NASA and SpaceX leaders announced their plan on July 17 to retire the ISS safely while maintaining an uninterrupted human presence in low Earth orbit.
Using the $843 million contract it won in June, SpaceX will create a one-off variant of the Dragon Cargo spacecraft that will direct the ISS into a controlled reentry over a still-undecided area of ocean by 2030.
Sarah Walker, SpaceX’s director of Dragon mission management, said the vehicle will have an enlarged service module or “trunk” that will hold six times more propellant—more than 35,000 pounds—and four times more power than the current Dragon spacecraft.
Dana Weigel, manager of NASA’s International Space Station Program, said that the deorbit vehicle will be launched “about one to one-and-a-half years before final reentry.”
Once docked, the ISS will “drift down” to 220 kilometers (136 miles) above the Earth’s surface over the following year.
Once in position, the vehicle will fire its 30 Draco engines for a series of burns setting up for a final reentry burn four days later.
The deorbit vehicle will be tasked with firing its engines to keep the station on course and powering it when comes into contact with thickening layers of the upper atmosphere during its descent.
NASA plans to fully utilize the station with a human crew for as long as possible, aiming to maintain occupation for up to six months before reentry.
Three private companies are currently developing their own free-flying space stations.
One of which, Axiom, plans to connect its first modules to the ISS in its early development.
NASA is aiming to overlap operations on the ISS and private space stations before reentry, ensuring that its ongoing streak of human presence in space continues.
More than $1 billion is wanted for the monumental project, and NASA officials told reporters that each space agency connected to the ISS—including JAXA, the ESA, and the Russian space agency Roscosmos—would contribute based on their percentage of the station’s overall mass.
All ISS partners have already been briefed and agree with the overall plan.
Elon Musk’s private spacefaring company will only be designing the orbit-bound vehicle while NASA will be responsible for the launch vehicle.
Ms. Weigel said that a “dwell in storage” requirement was added to the contract, demanding that SpaceX deliver the spacecraft in a timely manner, allowing NASA to have it on hand, even if they have to delay the flight.
By modifying actively flying spaceships, SpaceX is incorporating hardware that is already NASA-certified and flight-proven.
However, despite the familiarity, Ms. Weigel said the typical time to develop a new spacecraft is between five and eight years, which is why they saw a need to begin this project.
She said it usually takes three years to procure the rocket capable of launching the deorbit vehicle into orbit.

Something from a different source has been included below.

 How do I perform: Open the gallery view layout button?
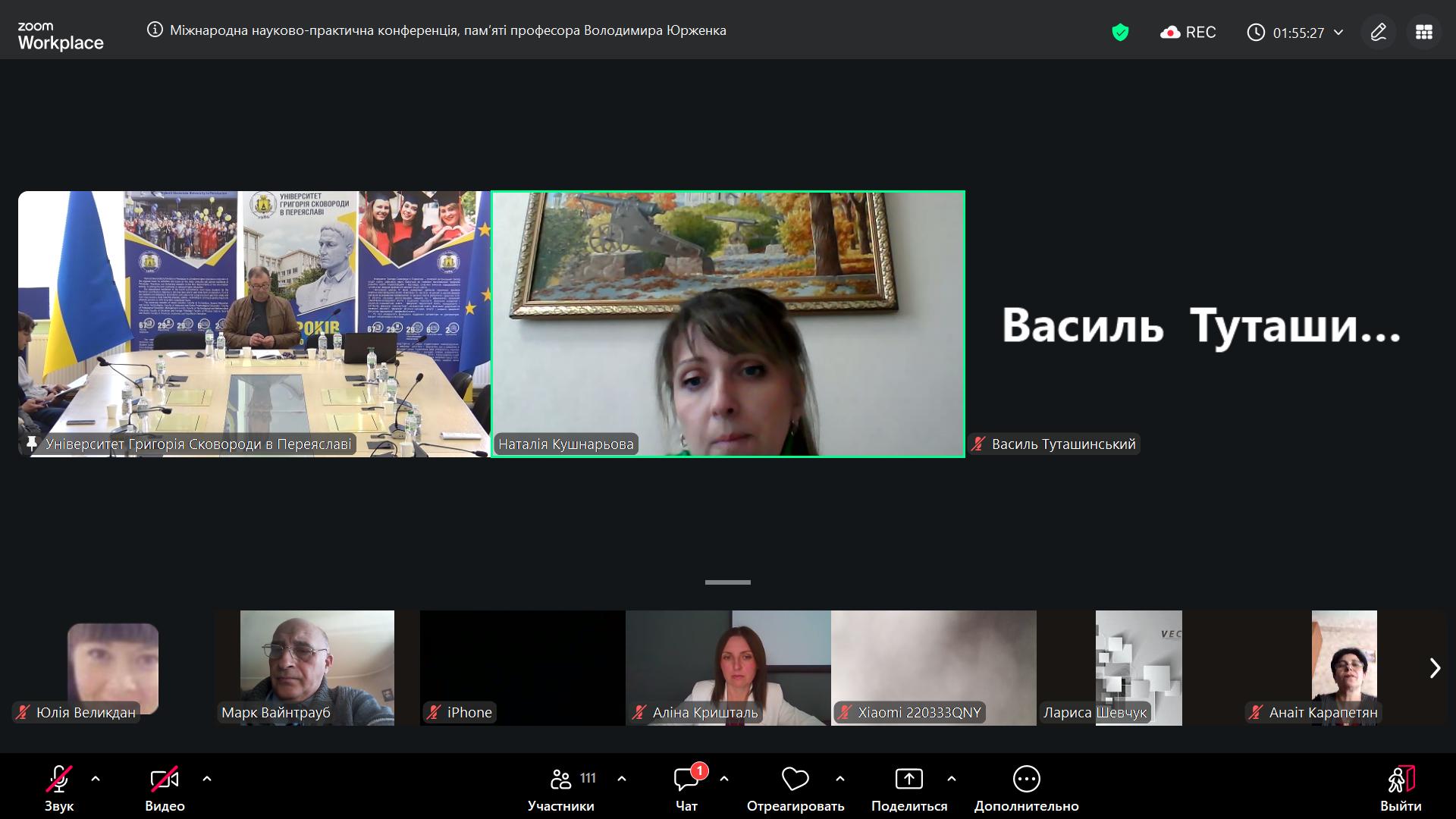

The International Space Station is nearly 30 years old and has been continually occupied since November 2000.
It has been visited by 280 people from more than 20 countries, including more than 160 from the United States.

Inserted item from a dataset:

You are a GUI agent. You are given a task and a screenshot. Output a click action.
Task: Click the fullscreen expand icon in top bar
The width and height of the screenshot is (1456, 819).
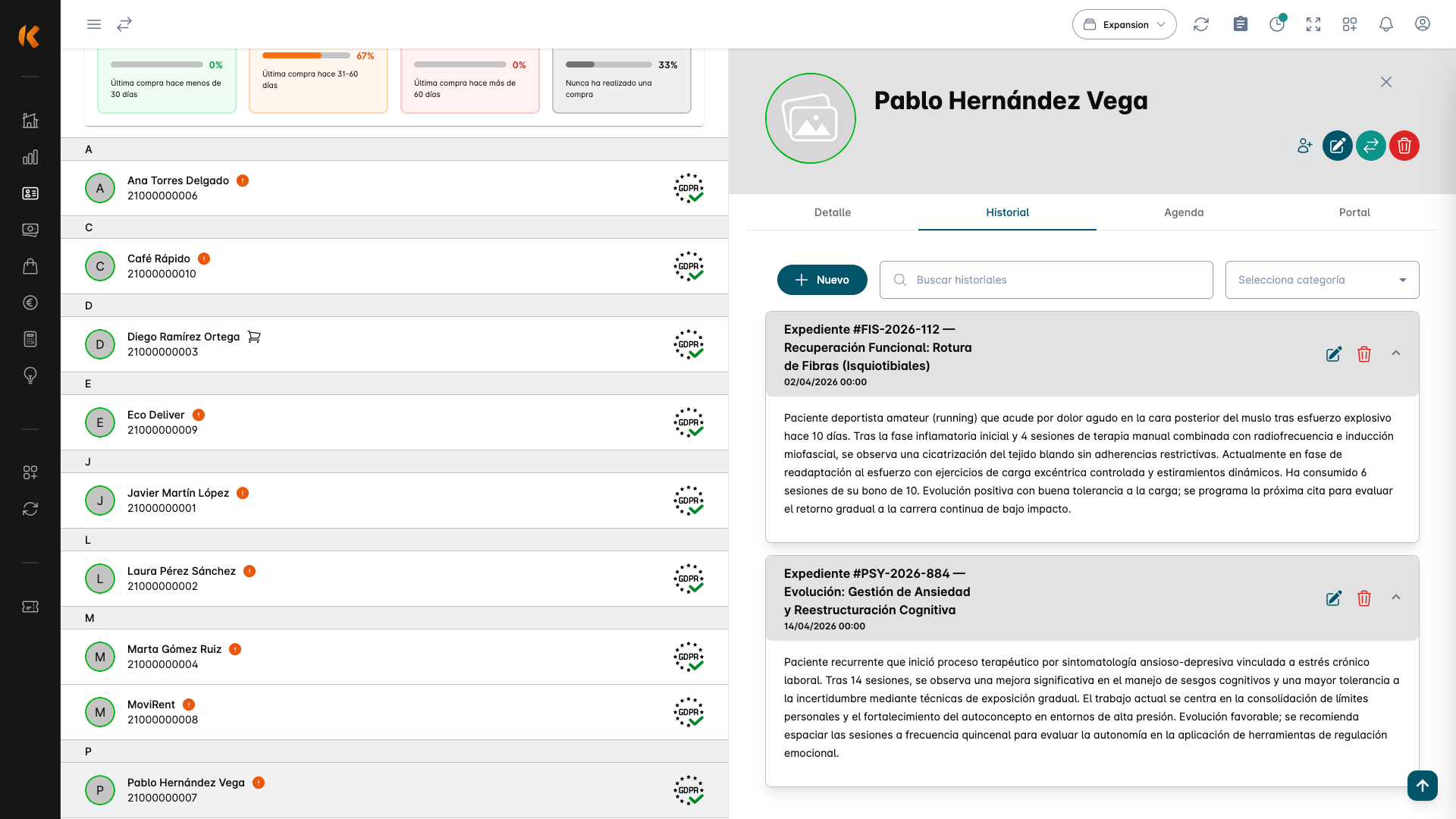1313,24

Former astronaut and space station crew member Ken Bowersox, current associate administrator of NASA’s Space Operations Mission Directorate, said he was “excited” to talk about the deorbit vehicle.
“It’s about the future,” Mr. Bowersox said. “It’s about what we’re gonna do out in the next decade. And it’s about preparing for that future, preparing for what we’re going to do with ISS.
“And so we can take our mind off what we do at the end of ISS and concentrate on getting as much as we possibly can out of it.”
But he and Ms. Weigel also said this launch into the future probably won’t preserve much of the past.
“There’s some little things up on ISS that I think we'll probably want to bring home on the last cargo dragon that comes down,” Mr. Bowersox said, mentioning log books, mission patches, and some panels.
“I can’t see us affording any dedicated missions right now.”
He didn’t rule out the possibility of a salvage mission to the crash site or missions and funded requests from partner nations and museums such as The Smithsonian to secure would-be artifacts of a bygone era of space travel, but nothing is planned.